I’ve only watched half of the first episode, The Scripture of Nature. I found myself near tears on a number of occasions. While I was, actually, chopping onions, it was, instead, the film’s declaration of ideas that stirred me–of public ownership of this country’s most jaw-dropping places, places that more than one urban easterner in the 1880s just stood before, speechless, before writing of his religious experience there; of the contentious decision, later, to include in our National Park system those battlegrounds where blood was shed as this nation struggled.
John Muir, when he started working in the Yosemite Valley, built a cabin near the foot of Yosemite Falls with the floor’s flagstones just far enough apart that ferns could still grow. The moment I heard that, I knew how to answer that niggling question about with which historical person I’d like to chat. While I wouldn’t know what to ask John Muir, how to open a conversation, I would like to listen to his ideas, just hear him speak about the Sierra.

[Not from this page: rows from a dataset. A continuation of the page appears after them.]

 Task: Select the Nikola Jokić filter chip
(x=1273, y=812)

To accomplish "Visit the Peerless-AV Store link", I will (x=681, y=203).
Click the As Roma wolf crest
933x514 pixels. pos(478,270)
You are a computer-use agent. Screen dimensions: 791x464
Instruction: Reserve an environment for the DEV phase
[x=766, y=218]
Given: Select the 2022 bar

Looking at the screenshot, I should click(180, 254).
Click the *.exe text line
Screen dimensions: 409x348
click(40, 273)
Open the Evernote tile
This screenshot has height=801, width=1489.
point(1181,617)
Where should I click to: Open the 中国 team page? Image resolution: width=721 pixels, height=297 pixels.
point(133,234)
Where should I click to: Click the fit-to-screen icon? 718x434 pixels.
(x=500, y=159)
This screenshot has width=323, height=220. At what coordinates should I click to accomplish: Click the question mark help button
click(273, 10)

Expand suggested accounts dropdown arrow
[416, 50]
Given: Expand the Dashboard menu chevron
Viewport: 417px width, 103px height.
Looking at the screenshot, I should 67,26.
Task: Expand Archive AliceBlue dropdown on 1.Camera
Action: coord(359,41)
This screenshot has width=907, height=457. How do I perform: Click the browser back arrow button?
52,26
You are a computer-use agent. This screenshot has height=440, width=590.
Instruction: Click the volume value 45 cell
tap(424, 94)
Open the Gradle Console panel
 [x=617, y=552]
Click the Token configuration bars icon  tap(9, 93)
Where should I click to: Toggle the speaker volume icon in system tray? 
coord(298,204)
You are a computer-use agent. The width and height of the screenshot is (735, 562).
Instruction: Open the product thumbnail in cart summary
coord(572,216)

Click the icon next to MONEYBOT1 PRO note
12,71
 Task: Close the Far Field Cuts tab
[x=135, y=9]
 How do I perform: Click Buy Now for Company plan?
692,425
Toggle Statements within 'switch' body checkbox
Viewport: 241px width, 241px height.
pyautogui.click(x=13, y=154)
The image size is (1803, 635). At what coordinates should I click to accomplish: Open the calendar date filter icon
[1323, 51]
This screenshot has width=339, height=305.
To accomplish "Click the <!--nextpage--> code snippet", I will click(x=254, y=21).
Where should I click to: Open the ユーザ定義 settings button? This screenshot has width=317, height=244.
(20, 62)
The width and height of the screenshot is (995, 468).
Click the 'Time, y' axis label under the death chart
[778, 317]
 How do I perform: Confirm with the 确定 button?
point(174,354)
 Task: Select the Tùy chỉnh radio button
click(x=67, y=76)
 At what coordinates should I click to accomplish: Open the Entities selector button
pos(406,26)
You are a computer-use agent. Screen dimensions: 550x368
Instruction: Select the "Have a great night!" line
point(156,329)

Of course, as we drank tea from the thermos, Mr. Muir would eat only crusts of bread as I lavished clotted cream on my scones. And he would still hike 50 miles in two days. That man was truly fueled by sequoias and granite.
I’ve been a big John Muir fan for a long time, thanks in part to camping trips in Yosemite as a kid. Several summers in a row we’d see a one man John Muir show. It took place the night before it was decided to dam Hetch Hetchy (a valley near Yosemite that was its equal in terms of granite cliffs, waterfalls and a meandering river cutting its middle). In the show, John Muir was awaiting the decision and reminiscing about his hikes in the Sierras. Of course, Hetch Hetchy is under water now.
The Sierras are a magical place and once of my favorite spots on earth. Even in majestic Montana, I miss those mountains. I think we can thank Muir for a lot of the wild land still dominating that range.
Please, please, please invite me too if you have tea with him!
Oh yeah, I’d love to hear more about that puffed apple breakfast. We have a lot of apples around here looking for homes in a delicious concoction.